All those glossy "money-porn" magazine covers, like those showing Wall Street in love and at war, canoodling with some starlet while captaining the Perini Navi sloop along the Sound, or surveying the trading floor with their strong, surgically enhanced jawline, have gone to their head. They actually believe they deserved all that purple prose they paid for, when in actuality they were all just monkeys in a cage, furiously whaling away on the bar that said "leverage" to get another treat.

But, even as things seem the bleakest for the poor, oppressed masses, there is a new ray of hope. A new superhero takes flight to avenge these outrageous calumnies and restore a righteous justice to the people. His name is ... clawback.

An emerging theory of law has it that, if it can be proven that some profit or gain has accrued to a party through some manner of deliberate deception or fraud, the government and/or private victims can seek to seize, to claw back, the ill gotten gains through the courts.

The theory recently got dusted off when some theorized that if any of those who sold and cashed out of the Madoff Ponzi scheme before it collapsed had known of its existence, and maybe even if they had not, they could be held liable and forced to disgorge their profits in an effort to at least try to make the victims whole. (I wrote about the Madoff scandal in my Asia Times Online article Madoff and the folly of blind faith, December 23, 2008.)

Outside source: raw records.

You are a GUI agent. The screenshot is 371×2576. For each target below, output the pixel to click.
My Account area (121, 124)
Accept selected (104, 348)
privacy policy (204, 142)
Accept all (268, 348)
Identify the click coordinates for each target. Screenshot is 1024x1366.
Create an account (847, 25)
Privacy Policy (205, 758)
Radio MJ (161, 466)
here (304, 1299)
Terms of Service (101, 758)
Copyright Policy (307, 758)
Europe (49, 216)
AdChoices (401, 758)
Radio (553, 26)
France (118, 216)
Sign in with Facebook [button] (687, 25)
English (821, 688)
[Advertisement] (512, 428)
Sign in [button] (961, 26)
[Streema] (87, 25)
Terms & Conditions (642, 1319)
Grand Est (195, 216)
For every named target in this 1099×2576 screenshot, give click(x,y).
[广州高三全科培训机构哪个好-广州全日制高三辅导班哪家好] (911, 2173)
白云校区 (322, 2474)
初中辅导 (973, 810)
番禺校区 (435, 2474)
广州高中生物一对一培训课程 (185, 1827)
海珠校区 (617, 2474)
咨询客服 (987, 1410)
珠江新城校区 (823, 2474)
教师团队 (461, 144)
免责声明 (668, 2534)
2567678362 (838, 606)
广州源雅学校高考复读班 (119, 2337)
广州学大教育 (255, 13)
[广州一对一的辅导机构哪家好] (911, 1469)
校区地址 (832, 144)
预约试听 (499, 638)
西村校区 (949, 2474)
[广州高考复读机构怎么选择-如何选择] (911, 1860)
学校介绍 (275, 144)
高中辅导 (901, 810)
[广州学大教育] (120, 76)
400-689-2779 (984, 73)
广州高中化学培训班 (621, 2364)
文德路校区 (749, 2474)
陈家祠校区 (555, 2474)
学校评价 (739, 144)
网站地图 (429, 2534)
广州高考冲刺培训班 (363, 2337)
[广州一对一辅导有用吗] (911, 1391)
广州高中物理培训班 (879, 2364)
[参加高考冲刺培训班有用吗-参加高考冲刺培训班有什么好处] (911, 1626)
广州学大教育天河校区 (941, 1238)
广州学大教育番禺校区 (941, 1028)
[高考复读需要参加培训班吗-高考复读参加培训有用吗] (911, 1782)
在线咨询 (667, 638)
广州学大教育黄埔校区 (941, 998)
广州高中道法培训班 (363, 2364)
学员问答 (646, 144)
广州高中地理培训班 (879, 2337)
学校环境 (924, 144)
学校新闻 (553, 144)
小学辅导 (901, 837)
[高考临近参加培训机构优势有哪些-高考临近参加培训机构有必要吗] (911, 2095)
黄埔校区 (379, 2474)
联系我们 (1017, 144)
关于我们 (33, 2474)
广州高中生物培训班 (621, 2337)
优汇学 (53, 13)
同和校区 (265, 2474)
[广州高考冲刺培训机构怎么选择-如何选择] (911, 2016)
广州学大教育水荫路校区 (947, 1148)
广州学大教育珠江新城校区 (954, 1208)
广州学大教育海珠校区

Where and when would this concept be more applicable than here and now? For what has the past decade or more been but a deliberate deception and fraud, as Wall Street tried to pull the wool over the world's eyes by claiming that the wealth it was creating was real when, in actuality, it was nothing but the most ephemeral chimera of all time, with the whole rotten, lying edifice now collapsing into nothing with but the most gentle of zephyrs blowing through the edifices of the unfinished condominiums of South Florida?

Not long ago, my credit card company denied me the use of my card when I tried to use it to purchase a fried chicken dinner at a Seattle establishment so renowned for this unique American delicacy that Oprah Winfrey has said that it's her personal favorite.

"No, sir, no!" came the emphatic denials from the Mumbai call center. "We do not racially profile. No, sir, no!"

Wouldn't it be great if, following the revolution that Obama promised but is now deferring in the name of bipartisanship, and after the successful storming of the South Dakota Bastille where the credit card computer mainframes are housed, the people, not the elite, controlled these ultimate centers of power?

We could deny all charges for $12,000 Hugo Boss suits, $5,000 bottles of Perrier-Jouet, $60 million for the odd Gulfstream G550.

From our current ongoing maladies and misfortunes, we know well full who makes those types of purchases. You know, the wrong kind of people.